跳至主要内容

ScaNN

ScaNN(可扩展最近邻)是一种用于高效向量相似性搜索的方法,适用于大规模数据。

ScaNN 包含搜索空间修剪和量化,用于最大内积搜索,并且还支持其他距离函数,例如欧氏距离。该实现针对支持 AVX2 的 x86 处理器进行了优化。有关更多详细信息,请参见其 Google Research github

您需要通过 pip install -qU langchain-community 安装 langchain-community 才能使用此集成

安装

通过 pip 安装 ScaNN。或者,您可以按照 ScaNN 网站 上的说明从源代码安装。

%pip install --upgrade --quiet  scann

检索演示

下面我们将展示如何在结合使用 ScaNN 和 Huggingface 嵌入的情况下使用 ScaNN。

from langchain_community.document_loaders import TextLoader
from langchain_community.vectorstores import ScaNN
from langchain_huggingface import HuggingFaceEmbeddings
from langchain_text_splitters import CharacterTextSplitter

loader = TextLoader("state_of_the_union.txt")
documents = loader.load()
text_splitter = CharacterTextSplitter(chunk_size=1000, chunk_overlap=0)
docs = text_splitter.split_documents(documents)
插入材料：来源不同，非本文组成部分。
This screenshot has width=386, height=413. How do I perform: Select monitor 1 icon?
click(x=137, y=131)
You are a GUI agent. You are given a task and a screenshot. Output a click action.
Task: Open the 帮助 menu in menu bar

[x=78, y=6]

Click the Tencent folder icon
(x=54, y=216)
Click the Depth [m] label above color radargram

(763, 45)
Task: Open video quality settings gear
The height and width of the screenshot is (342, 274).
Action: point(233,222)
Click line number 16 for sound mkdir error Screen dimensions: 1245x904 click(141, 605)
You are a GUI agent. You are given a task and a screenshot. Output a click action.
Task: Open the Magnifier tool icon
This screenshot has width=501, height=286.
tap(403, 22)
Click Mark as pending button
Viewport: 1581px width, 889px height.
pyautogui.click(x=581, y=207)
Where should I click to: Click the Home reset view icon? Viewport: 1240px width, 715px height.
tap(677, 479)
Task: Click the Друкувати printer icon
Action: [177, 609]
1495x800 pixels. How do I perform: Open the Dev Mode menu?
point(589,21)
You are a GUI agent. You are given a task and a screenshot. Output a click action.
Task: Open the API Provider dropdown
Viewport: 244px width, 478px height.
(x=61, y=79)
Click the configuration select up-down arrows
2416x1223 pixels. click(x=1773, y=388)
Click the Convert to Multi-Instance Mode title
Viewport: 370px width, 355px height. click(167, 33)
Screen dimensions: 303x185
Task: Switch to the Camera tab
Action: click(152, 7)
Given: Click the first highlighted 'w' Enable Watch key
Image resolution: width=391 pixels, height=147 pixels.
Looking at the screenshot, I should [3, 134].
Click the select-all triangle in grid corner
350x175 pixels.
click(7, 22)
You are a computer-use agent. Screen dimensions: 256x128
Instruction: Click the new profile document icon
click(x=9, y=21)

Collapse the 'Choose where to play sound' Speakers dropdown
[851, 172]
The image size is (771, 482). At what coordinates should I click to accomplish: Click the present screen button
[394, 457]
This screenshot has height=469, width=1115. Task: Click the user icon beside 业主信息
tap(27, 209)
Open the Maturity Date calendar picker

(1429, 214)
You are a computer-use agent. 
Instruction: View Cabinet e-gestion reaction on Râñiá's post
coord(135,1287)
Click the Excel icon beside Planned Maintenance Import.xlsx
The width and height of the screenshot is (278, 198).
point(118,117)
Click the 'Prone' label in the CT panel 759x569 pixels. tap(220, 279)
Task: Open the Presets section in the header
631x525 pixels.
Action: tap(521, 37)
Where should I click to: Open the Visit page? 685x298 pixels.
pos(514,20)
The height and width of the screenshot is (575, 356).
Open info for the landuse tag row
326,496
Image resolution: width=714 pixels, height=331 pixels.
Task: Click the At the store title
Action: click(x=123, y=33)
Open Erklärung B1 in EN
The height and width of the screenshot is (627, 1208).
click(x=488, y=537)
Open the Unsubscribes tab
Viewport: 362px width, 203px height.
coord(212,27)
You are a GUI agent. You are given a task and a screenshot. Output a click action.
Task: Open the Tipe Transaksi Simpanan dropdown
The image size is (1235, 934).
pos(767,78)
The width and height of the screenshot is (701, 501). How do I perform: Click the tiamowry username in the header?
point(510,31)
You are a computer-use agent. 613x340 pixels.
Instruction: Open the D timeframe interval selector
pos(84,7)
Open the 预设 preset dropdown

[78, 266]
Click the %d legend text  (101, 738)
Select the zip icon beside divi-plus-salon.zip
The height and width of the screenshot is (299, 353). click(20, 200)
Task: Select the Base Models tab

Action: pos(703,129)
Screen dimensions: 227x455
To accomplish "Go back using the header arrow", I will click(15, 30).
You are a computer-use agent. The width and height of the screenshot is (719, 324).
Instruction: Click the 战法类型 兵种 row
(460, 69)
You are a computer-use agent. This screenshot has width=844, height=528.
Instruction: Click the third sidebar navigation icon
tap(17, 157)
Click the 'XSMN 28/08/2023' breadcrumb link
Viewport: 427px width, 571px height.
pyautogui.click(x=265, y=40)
model_name = "sentence-transformers/all-mpnet-base-v2"
embeddings = HuggingFaceEmbeddings(model_name=model_name)

db = ScaNN.from_documents(docs, embeddings)
query = "What did the president say about Ketanji Brown Jackson"
docs = db.similarity_search(query)

docs[0]

检索QA 演示

接下来,我们将演示如何在结合使用 ScaNN 和 Google PaLM API 的情况下使用 ScaNN。

您可以从 https://developers.generativeai.google/tutorials/setup 获取 API 密钥

from langchain.chains import RetrievalQA
from langchain_community.chat_models.google_palm import ChatGooglePalm

palm_client = ChatGooglePalm(google_api_key="YOUR_GOOGLE_PALM_API_KEY")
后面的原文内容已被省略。